Jason Liu, the CEO of KidStarter (correct, not Kickstarter), brought on Joyce Yeung of Storied Up to develop the story for his Indiegogo campaign. Yeung comes from a successful corporate background, where at age 30 she had nearly flown one million miles around the globe. All of this business travel plus having a baby drove her to abandon the corporate track for the entrepreneurial consultancy, which is now in its sixth month.
Liu heads the team of contractors at KidStarter, which has experienced incremental success in its Dallas, Texas home base. Operating in the wake of the Maker Movement (see the documentary which will be aired in Dallas theaters), KidStarter seeks to reinvigorate youth when it comes to STEM topic education.
KidStarter began with enthusiasts who came together to create instructor-led classes for young kids focusing on science, technology, engineering, and math (STEM)—part of the Maker Movement.

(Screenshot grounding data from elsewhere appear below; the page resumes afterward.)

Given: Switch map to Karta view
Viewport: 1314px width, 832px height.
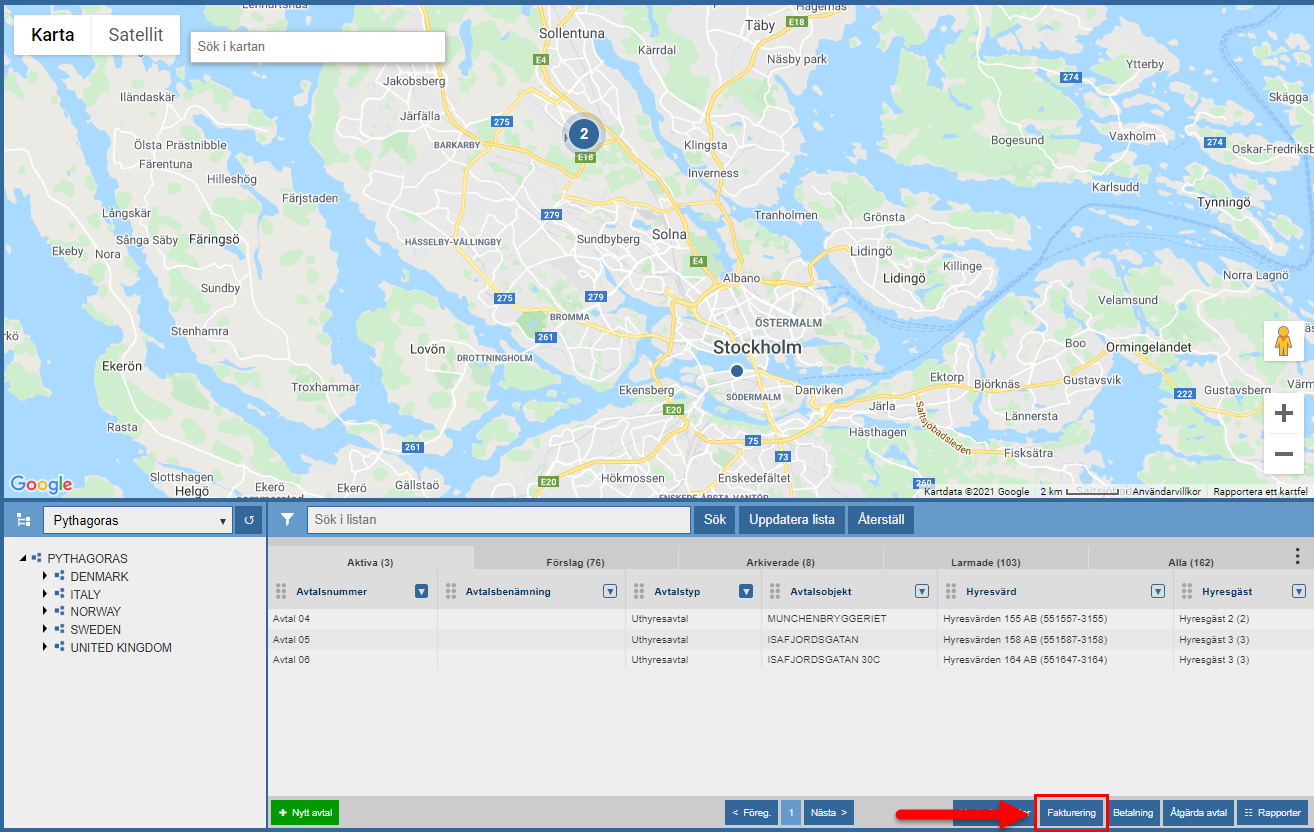Looking at the screenshot, I should pos(52,35).
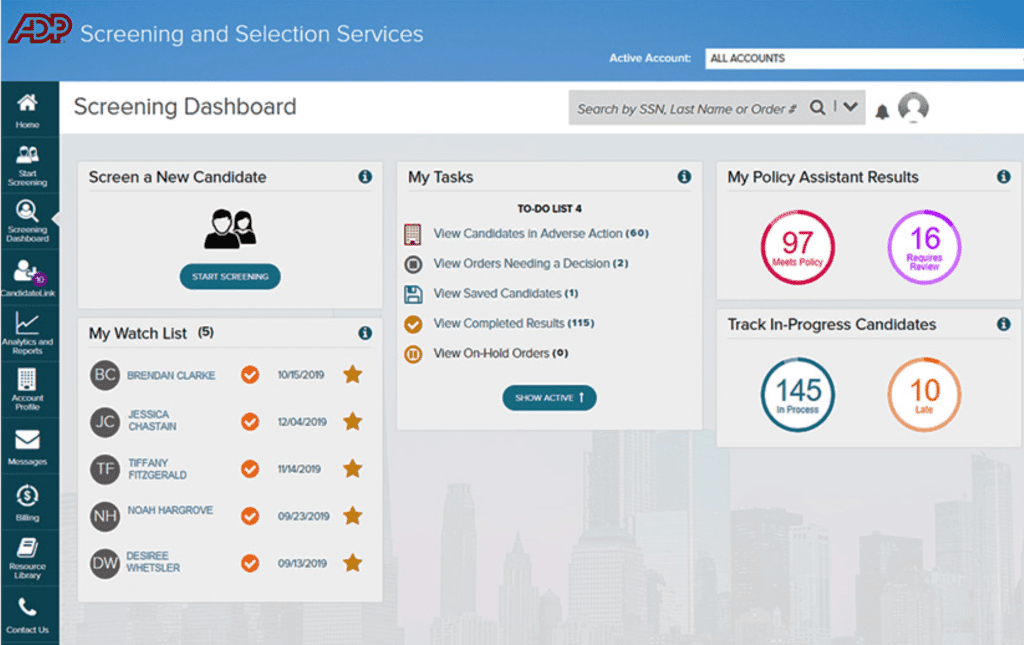Unstar Desiree Whetsler from the watch list

click(x=352, y=563)
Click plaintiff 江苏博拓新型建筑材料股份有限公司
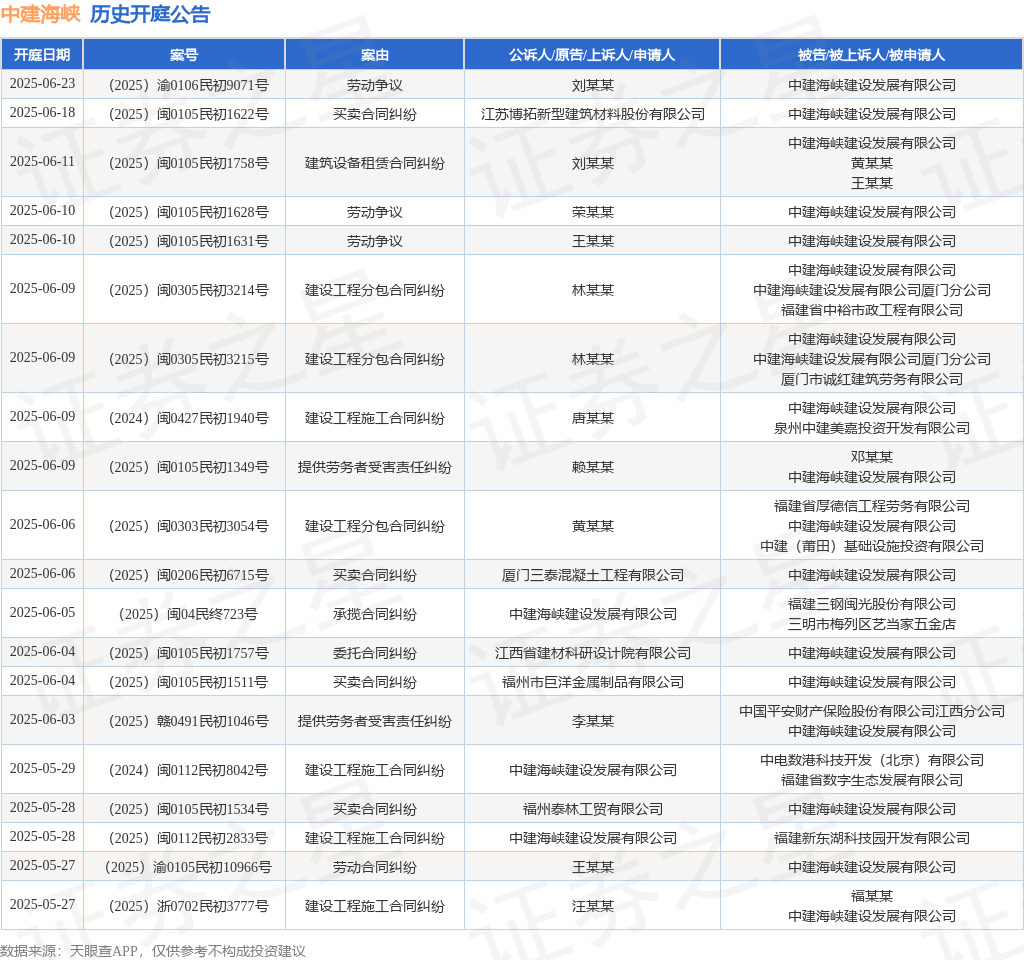The height and width of the screenshot is (960, 1024). (x=592, y=114)
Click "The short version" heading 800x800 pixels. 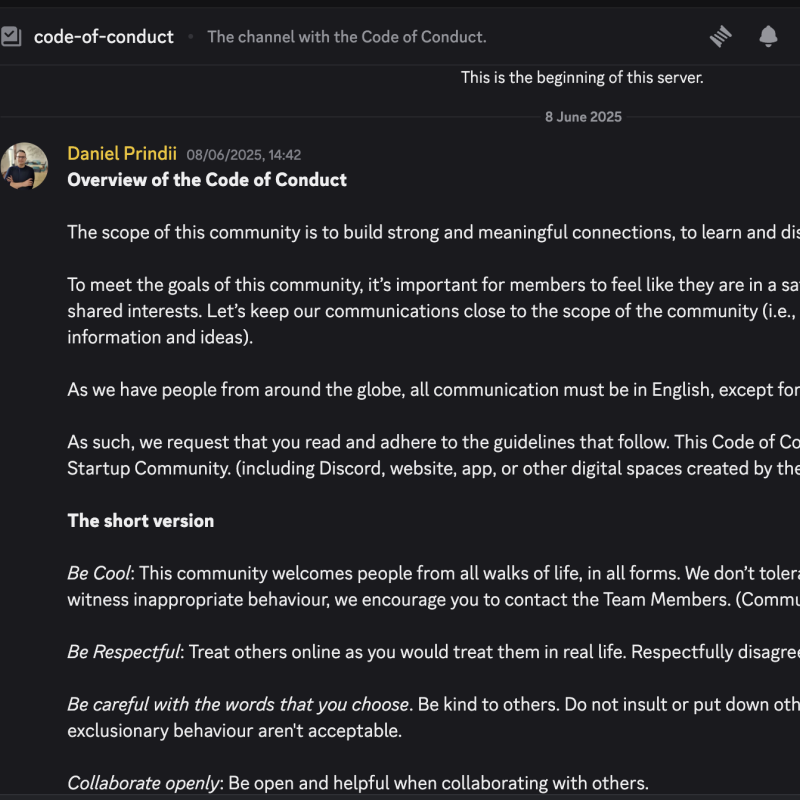click(140, 520)
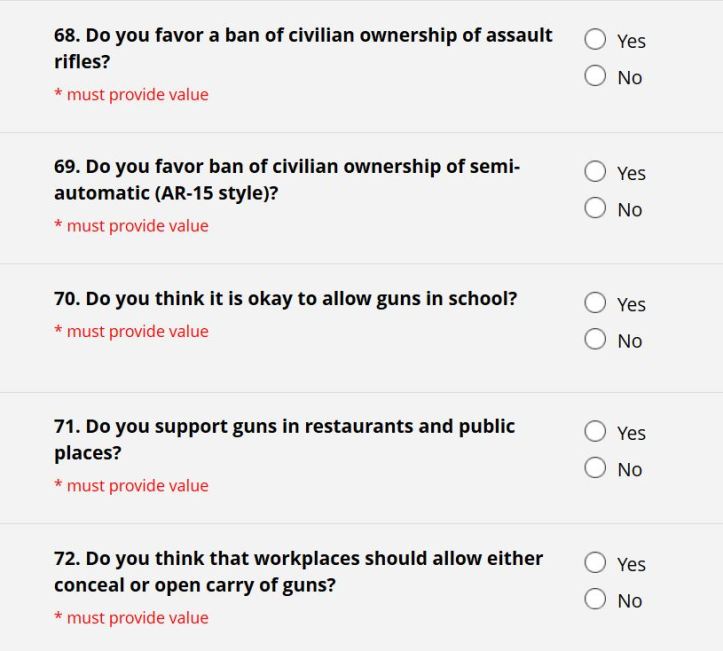The height and width of the screenshot is (651, 723).
Task: Select Yes for question 68 assault rifles ban
Action: coord(596,39)
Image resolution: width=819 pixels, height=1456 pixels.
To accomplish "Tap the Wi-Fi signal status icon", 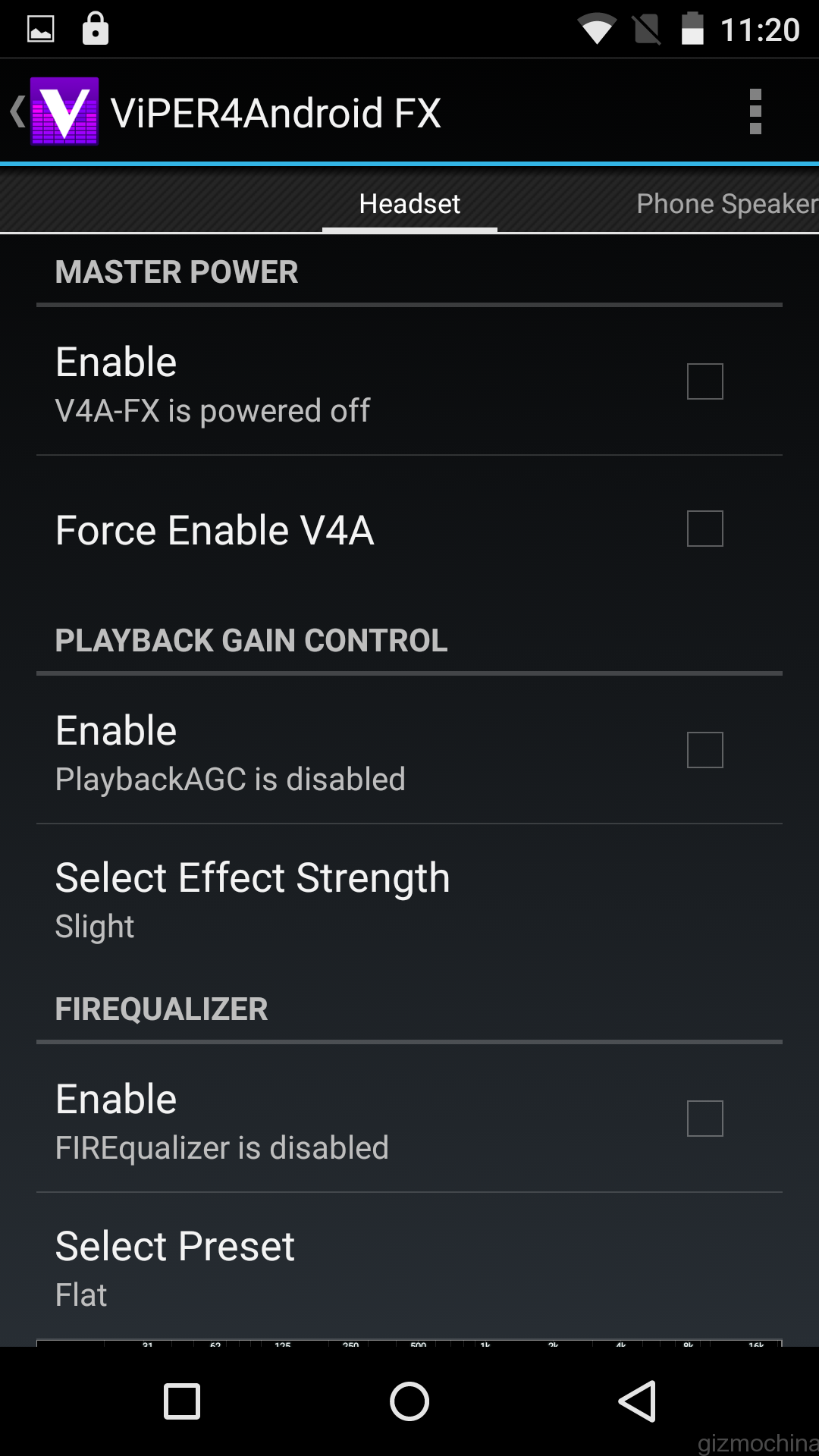I will tap(597, 30).
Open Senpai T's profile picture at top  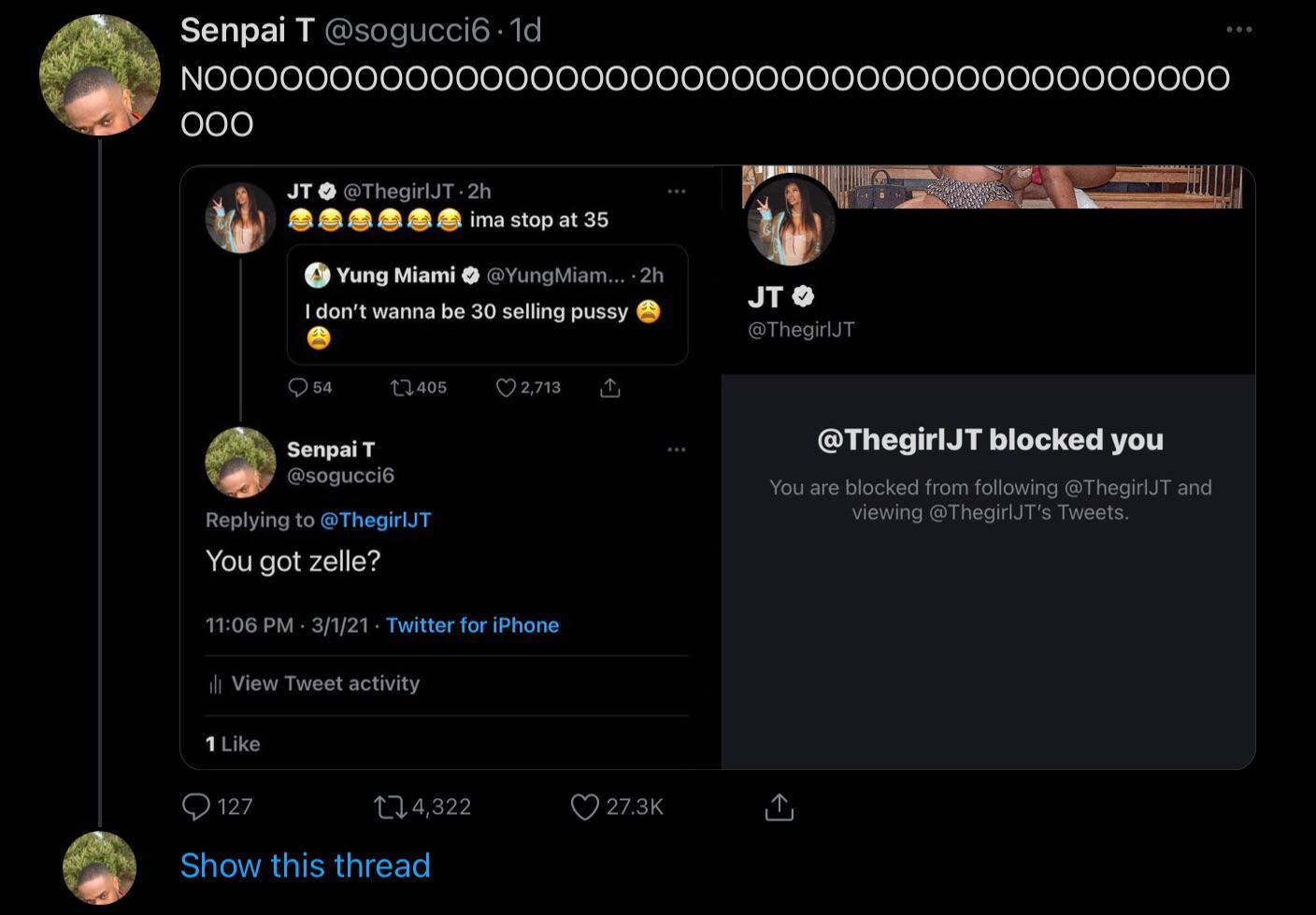(x=100, y=75)
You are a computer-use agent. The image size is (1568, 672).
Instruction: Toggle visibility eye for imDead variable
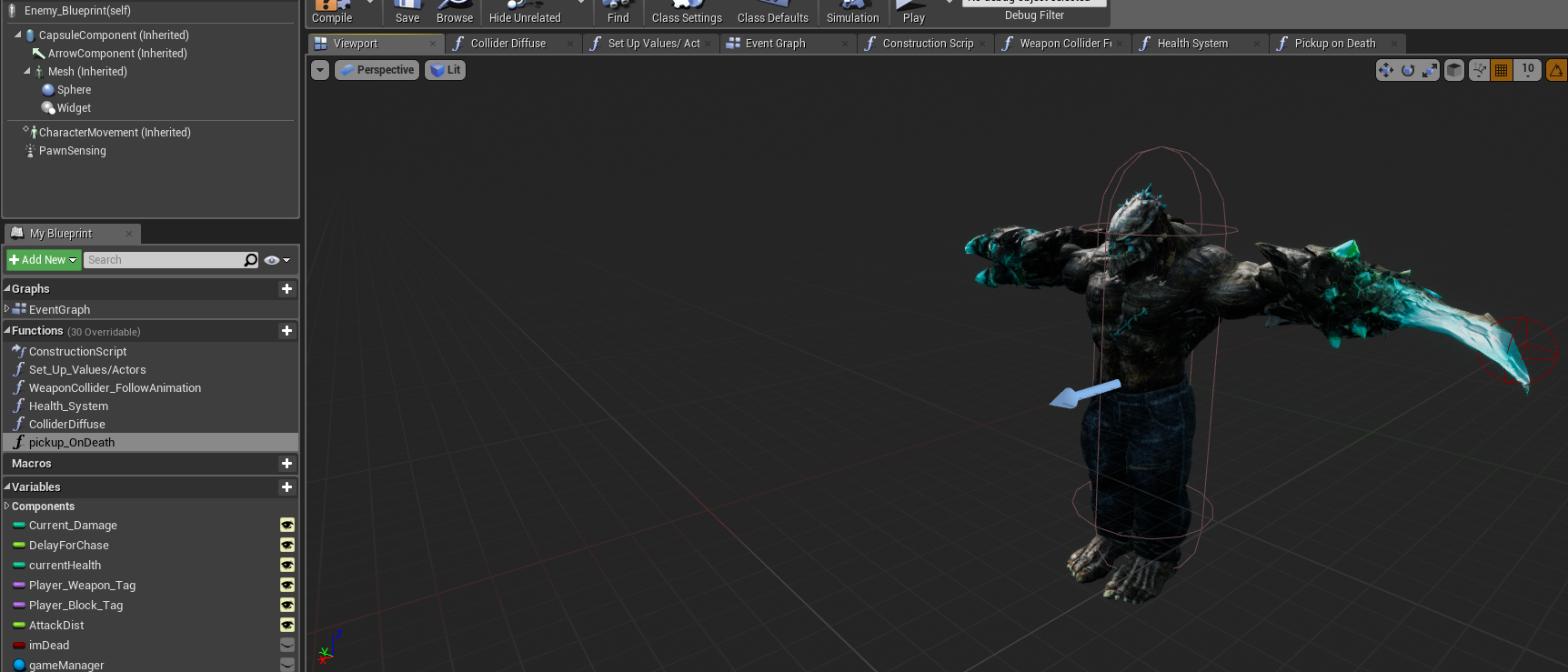[286, 646]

Ten months into 2014, it became apparent that the demand for such courses greatly exceeded the supply. Not only was class size rivaling first-year university courses, but KidStarter was receiving invitations from foreign cities like L.A. (sorry, Texas joke, everything outside Texas is foreign).
On the eve of such growth, KidStarter has come to Indiegogo to leverage the crowd for an idea that would ramp up its offerings for Dallas and other cities, namely Los Angeles and Boston. Their goal is to raise $20,000 of which 20% will go towards an online marketplace for “Makers”. Another 40% will allow them to hire more teachers, and the balance is earmarked for creating an application.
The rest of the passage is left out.